Intraoperative Projections Improve Surgical Precision
With planning in place, Dr. Riina was joined in the operating room by John G. Golfinos, MD, associate professor of neurosurgery and otolaryngology and chair of the Department of Neurosurgery, and Jeffrey H. Wisoff, MD, professor of neurosurgery and pediatrics. Continuous stereotactic guidance and tractography supported the procedure’s navigation, while Surgical Theater and Brainlab projections oriented the surgeons to the limits of the tumor, confirmed the approach vector, and guided the placement of the tubular retractor. The surgeons worked as a team throughout the procedure, with each surgeon rotating in at critical junctures to lend his specific expertise.
After performing a circular craniotomy, the dura was opened in cruciate fashion. The operating microscope was introduced through a prominent sulcus selected as the entry point. To displace delicate tissues and folds of the brain—and limit intraoperative damage—a tubular retractor was advanced along the chosen trajectory into the atrium of the lateral ventricle, entering the thalamus at a point identified by the microscope and pointer as superior and lateral to the choroid plexus. Precise navigation for microdissection was enabled by visual tracking.
Immediately after making a small corticectomy, the surgeons encountered hemosiderin staining within the tissue. A large developmental venous anomaly was identified medially and preserved intact. “The lesion was only a few millimeters deep to the surface, just as we had seen in presurgical imaging,” Dr. Riina recalls. “We worked in turns to resect the cavernous malformation and evacuate old hemorrhage products so that we could ensure that we reached the borders in all planes.”
“This is a remarkable outcome given the lesion’s treacherous location and the precision approach it demanded.”— John G. Golfinos, MD
The thorough excision of the malformation was enabled by comprehensive, imaging-aided preplanning that allowed the surgical team to choreograph the removal without leaving a trace—and set the patient on a swift path to recovery. “Two days after the operation, the patient went home,” reports Dr. Golfinos. “This is a remarkable outcome given the lesion’s treacherous location and the precision approach it demanded.”

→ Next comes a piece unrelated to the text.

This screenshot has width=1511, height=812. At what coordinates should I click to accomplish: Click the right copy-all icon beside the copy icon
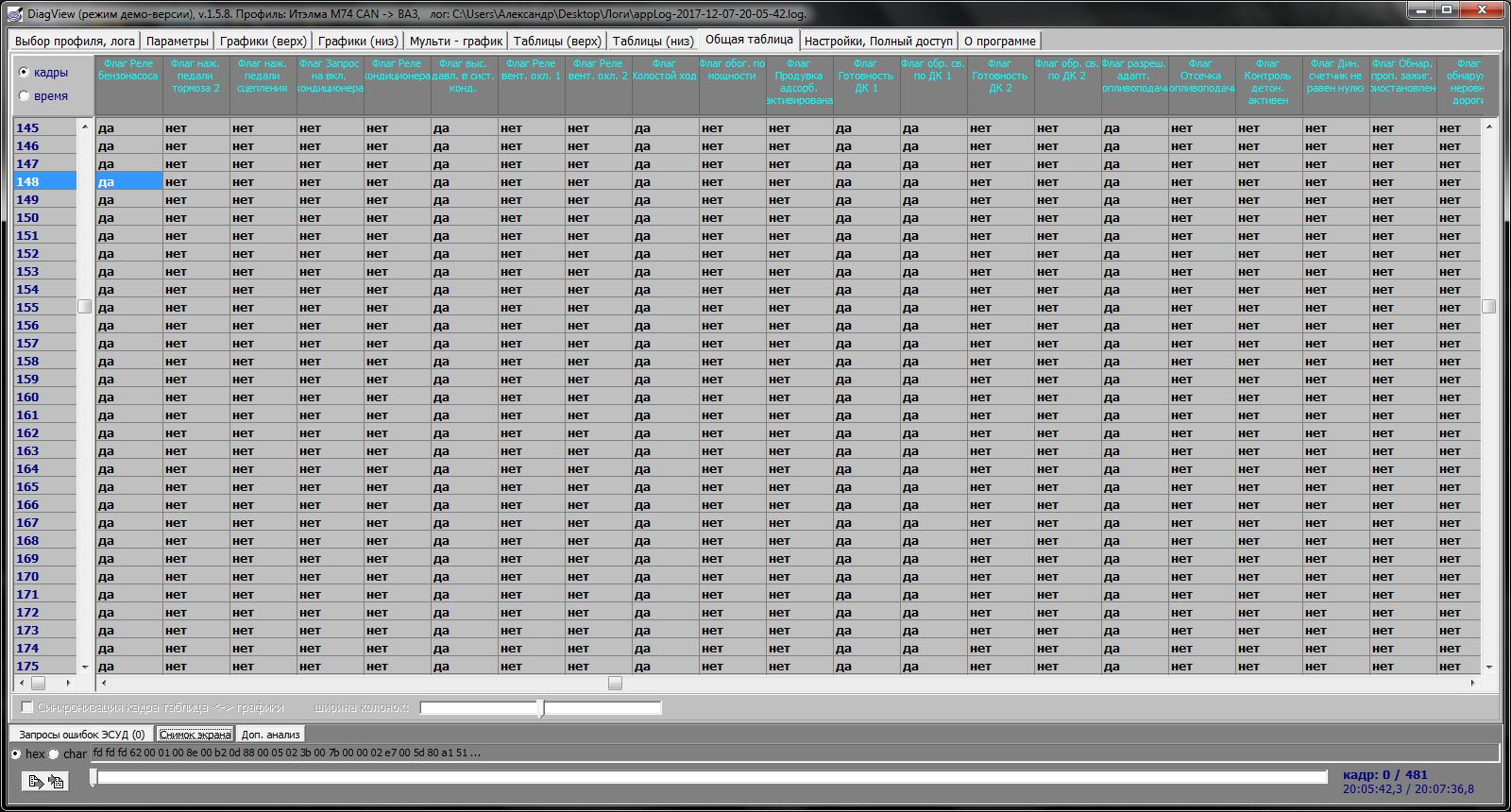click(56, 781)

Multidisciplinary Collaboration and Concentrated Resources Enhance Neurovascular Care
This achievement, notes Dr. Riina, is a credit to the collaboration and teamwork fostered by experts in the Center for Stroke and Neurovascular Diseases. “These lesions would be extraordinarily difficult for surgeons to treat without the concentration of advanced neuroimaging, protocols, and neurosurgical expertise available at NYU Langone,” he adds. “Our center is unique in that respect, giving patients with unique and complex cases options for successful surgical treatment that are simply unavailable elsewhere.”